“Cultura de matchundadi” na Guiné-Bissau não é modelo da democracia

Arquivo: Deputada Joacine Katar no parlamento português.

Da Redação
Com Lusa

A historiadora e deputada em Portugal. Joacine Katar Moreira, defende que a “cultura de matchundadi”, que é a exacerbação da masculinidade, domina a sociedade, a política e as instituições da Guiné-Bissau e não é um modelo da democracia, defende na sua tese de sobre a guineense.

Na sua tese de doutoramento, publicada na semana passada e denominada “A cultura di matchundadi na Guiné-Bissau: gênero, violências e instabilidade política”, a historiadora, nascida naquele país da África Ocidental, tenta explicar a forma como a masculinidade hegemônica impede o normal funcionamento do Estado.

Joacine referiu que na Guiné-Bissau a “cultura da matchundadi” é uma maneira de se “olhar para o universo das relações sociais e políticas” onde “imperam absolutamente os valores relacionados com os homens, com o masculino e a masculinidade”.

“Estes valores são os que estão relacionados com o entendimento dos homens como um elemento hierárquico comparativamente com a mulher, enquanto elemento que tem apetência natural para ocupar e liderar institucionalmente”, incluindo na família, religião, política e economia, disse.
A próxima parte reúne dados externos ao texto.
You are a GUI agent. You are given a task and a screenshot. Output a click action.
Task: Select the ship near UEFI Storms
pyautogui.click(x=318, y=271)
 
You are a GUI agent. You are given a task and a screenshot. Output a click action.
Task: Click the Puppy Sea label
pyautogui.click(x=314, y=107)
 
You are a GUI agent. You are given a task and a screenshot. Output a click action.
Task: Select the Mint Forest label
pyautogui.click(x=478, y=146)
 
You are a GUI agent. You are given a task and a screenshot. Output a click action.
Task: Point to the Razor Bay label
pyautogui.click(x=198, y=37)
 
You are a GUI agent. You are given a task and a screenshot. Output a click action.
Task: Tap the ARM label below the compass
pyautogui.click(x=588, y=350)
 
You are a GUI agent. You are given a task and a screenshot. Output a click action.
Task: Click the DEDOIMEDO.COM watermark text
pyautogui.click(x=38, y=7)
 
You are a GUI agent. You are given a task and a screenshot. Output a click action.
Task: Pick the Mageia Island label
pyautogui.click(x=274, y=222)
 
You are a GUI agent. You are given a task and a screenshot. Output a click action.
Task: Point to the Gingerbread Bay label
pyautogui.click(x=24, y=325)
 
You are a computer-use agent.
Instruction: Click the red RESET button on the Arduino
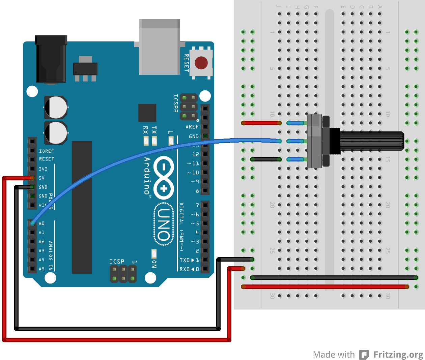pos(201,63)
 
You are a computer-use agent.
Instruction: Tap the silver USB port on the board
pos(160,47)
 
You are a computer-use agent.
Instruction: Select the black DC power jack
pos(51,59)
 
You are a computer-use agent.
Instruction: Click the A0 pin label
pos(41,223)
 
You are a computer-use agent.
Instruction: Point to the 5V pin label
pos(41,178)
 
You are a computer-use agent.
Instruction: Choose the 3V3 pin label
pos(43,169)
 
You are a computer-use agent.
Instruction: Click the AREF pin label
pos(192,127)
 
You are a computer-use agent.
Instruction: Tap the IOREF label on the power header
pos(46,151)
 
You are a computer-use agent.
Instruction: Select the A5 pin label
pos(41,269)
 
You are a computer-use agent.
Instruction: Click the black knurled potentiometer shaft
pos(371,141)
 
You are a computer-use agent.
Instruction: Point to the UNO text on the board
pos(164,224)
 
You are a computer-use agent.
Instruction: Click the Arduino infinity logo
pos(164,178)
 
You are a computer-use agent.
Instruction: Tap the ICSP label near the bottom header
pos(117,261)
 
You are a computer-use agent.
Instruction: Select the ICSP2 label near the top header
pos(175,103)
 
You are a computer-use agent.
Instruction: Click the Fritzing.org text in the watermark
pos(398,355)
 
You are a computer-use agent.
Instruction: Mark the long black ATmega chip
pos(82,207)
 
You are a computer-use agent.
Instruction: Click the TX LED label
pos(154,130)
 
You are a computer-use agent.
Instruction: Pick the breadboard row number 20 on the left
pos(272,205)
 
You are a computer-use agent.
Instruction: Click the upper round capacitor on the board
pos(56,107)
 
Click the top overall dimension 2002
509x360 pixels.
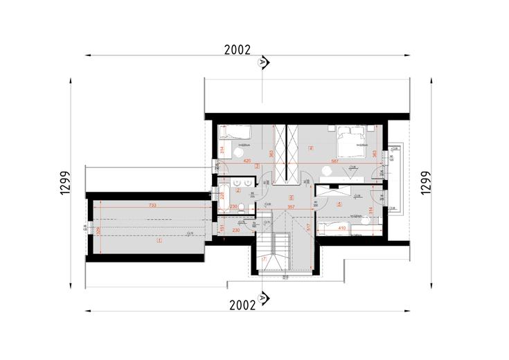237,50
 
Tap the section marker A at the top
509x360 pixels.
262,64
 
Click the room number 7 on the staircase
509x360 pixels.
264,259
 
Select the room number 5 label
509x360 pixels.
338,204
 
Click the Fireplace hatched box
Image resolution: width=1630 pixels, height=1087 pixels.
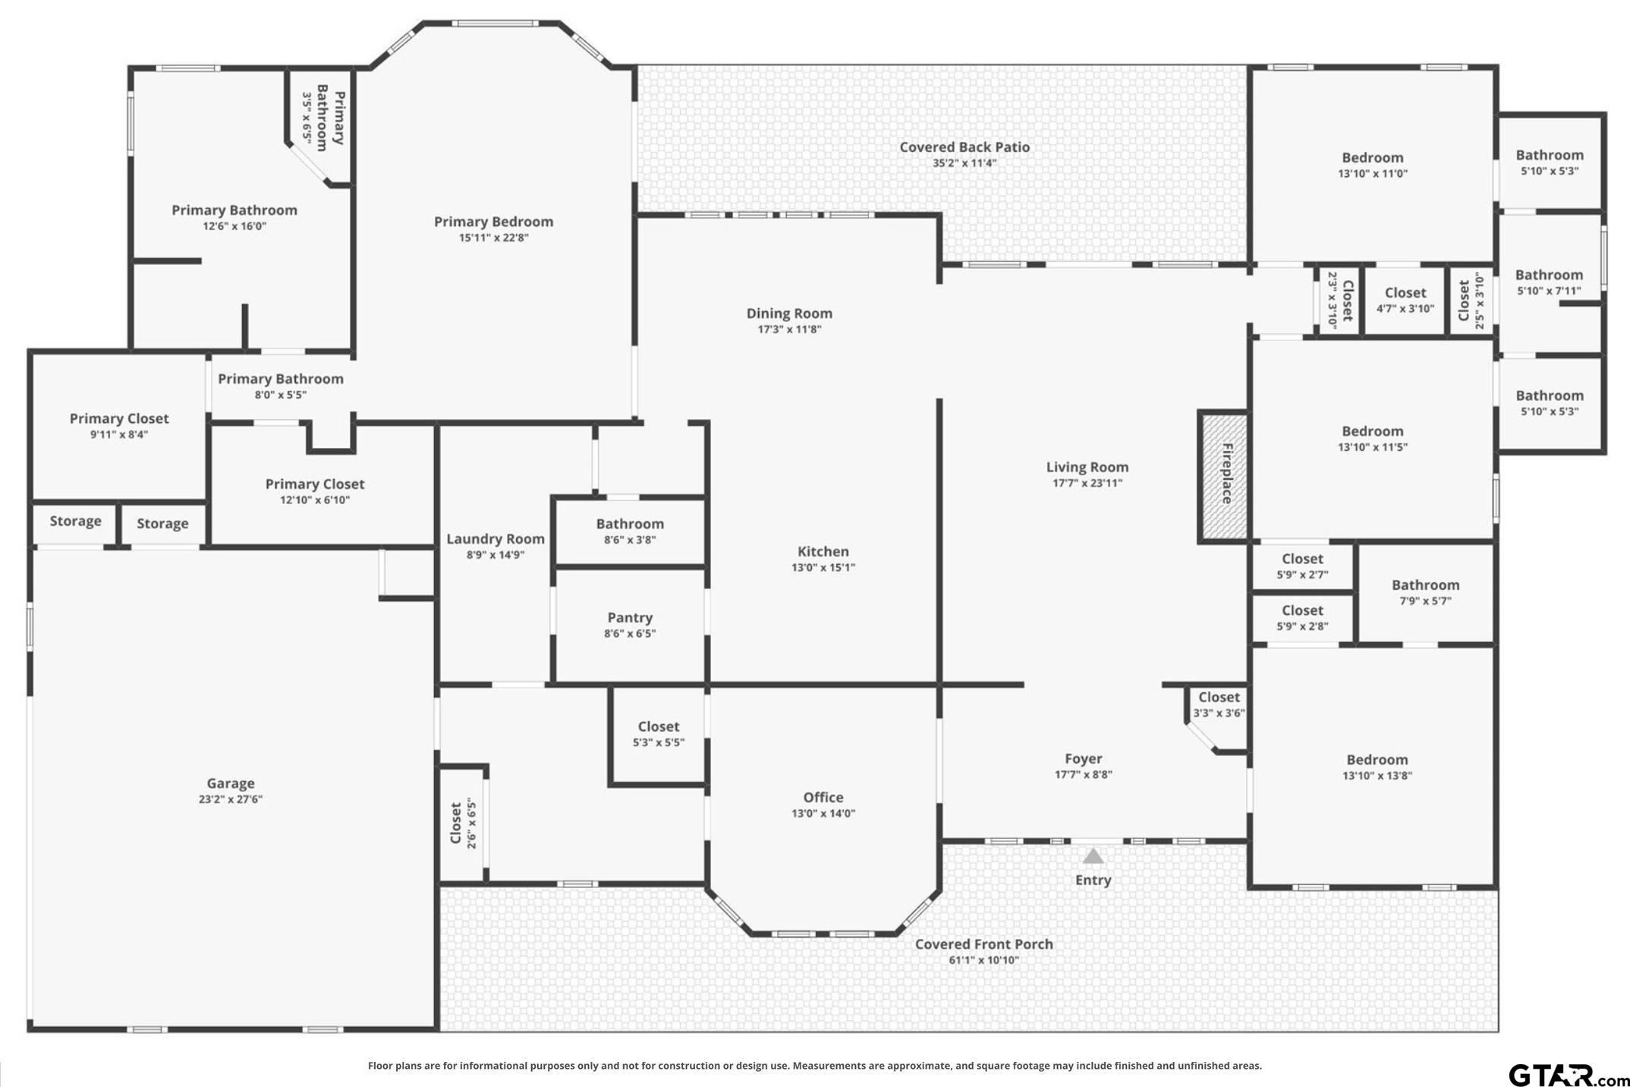(1223, 477)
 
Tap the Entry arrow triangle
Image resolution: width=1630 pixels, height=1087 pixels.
(1093, 856)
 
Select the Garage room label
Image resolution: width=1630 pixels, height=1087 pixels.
(231, 783)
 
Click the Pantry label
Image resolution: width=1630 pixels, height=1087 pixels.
(630, 618)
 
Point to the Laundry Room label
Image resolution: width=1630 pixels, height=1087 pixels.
(496, 539)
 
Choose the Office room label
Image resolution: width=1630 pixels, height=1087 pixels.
(823, 797)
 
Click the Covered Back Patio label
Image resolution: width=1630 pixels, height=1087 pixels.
(964, 147)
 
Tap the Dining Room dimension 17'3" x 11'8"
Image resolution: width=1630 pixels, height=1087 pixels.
(789, 329)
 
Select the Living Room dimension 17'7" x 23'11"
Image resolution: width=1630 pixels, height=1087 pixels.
(1087, 483)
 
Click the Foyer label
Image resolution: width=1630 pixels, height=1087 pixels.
(1084, 759)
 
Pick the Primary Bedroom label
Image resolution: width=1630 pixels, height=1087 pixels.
(493, 222)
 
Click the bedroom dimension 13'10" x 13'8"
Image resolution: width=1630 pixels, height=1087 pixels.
(1377, 776)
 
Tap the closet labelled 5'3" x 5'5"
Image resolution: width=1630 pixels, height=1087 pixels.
(659, 734)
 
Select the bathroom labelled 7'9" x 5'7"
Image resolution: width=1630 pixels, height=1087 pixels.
(1425, 592)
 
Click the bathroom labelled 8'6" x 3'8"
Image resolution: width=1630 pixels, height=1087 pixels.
(630, 531)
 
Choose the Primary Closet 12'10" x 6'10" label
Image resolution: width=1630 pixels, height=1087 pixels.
(315, 491)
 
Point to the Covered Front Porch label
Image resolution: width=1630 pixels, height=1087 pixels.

Para se afirmar, segundo a tese da historiadora, a “cultura da matchundadi” usa a “violência nas suas várias dimensões”, a “centralização do poder como modo de liderança e de governação”, o “mimetismo político”, e a “impunidade, que consiste na subversão total do sistema de justiça e que garante a supremacia de certos grupos ou indivíduos face a outros”.

A “cultura de matchundadi” está também relacionada com uma competição permanente, que é levada para o exercício do poder e para as instituições do Estado, onde os adversários políticos são olhados como inimigos, “como um alvo a abater”, explicou a também deputada.

“O excessivo ambiente de competição permanente origina a que os indivíduos entrem numa lógica de absoluta violência, a violência necessária com base nas masculinidades hegemônicas, que originará que ele tome o poder”, afirmou.

Mas, acrescentou a historiadora, após a tomada de poder, o homem “precisa de aumentar o nível de violência e de intimidação, porque haverá uma série de ‘matchus’ que estarão a arquitetar e a organizar-se para lhe retirar o poder”.

Desde o início do multipartidarismo e até hoje, “não é ironia nenhuma o facto de nenhum executivo ter concluído quatro anos de mandato”, disse.

“E o único Presidente da República em regime de multipartidarismo que recentemente concluiu o mandato foi ignorando toda a sociedade civil, afirmando-se, até indo contra as instituições democráticas e os resultados democráticos para impor a sua ótica e a sua agenda política”, salientou, referindo-se a José Mário Vaz, que terminou mandato no início deste ano.

Joacine Katar Moreira explicou que a “cultura de matchundadi” é também caracterizada pela capacidade e responsabilidade de redistribuição de recursos.

Quanto mais influência e poder o indivíduo tem, mais capacidade tem de redistribuir recursos, mas para manter esse poder e influência necessita de os distribuir.

“Este é um dos elementos que é um entrave sucessivo ao desenvolvimento do país. Na qual os indivíduos em vez de servirem o Estado, servem-se do Estado”, disse.

“O que normalmente digo, não há necessariamente, como muitos especialistas dizem, uma luta pelo poder na Guiné-Bissau, o que há é uma luta pelo acesso aos recursos. Se fosse uma luta política ela precisaria de ser uma luta ideológica e ela não é”, acrescentou.

A historiadora e deputada portuguesa salienta que é a “cultura de matchundadi” que unifica os conflitos militares, narcoestado, questões étnicas e o que tudo está relacionado com o acesso aos recursos.

“Numa determinada época, o que está em causa são os recursos que estão a ser gerados pelo tráfico de droga, mas é o recurso, o acesso ao recurso, o controlo do recurso, de vez em quando são até as disputas étnicas e religiosas, mas enquanto instrumento de ‘acesso a’ e nunca enquanto elemento fundamental”, afirmou.

Para a historiadora, enquanto não houver um modelo de referência que também funcione, a manutenção e o exercício do poder vai ser aquele.

“É um modelo que não é da democracia, do multipartidarismo, nem do partido único”, afirmou.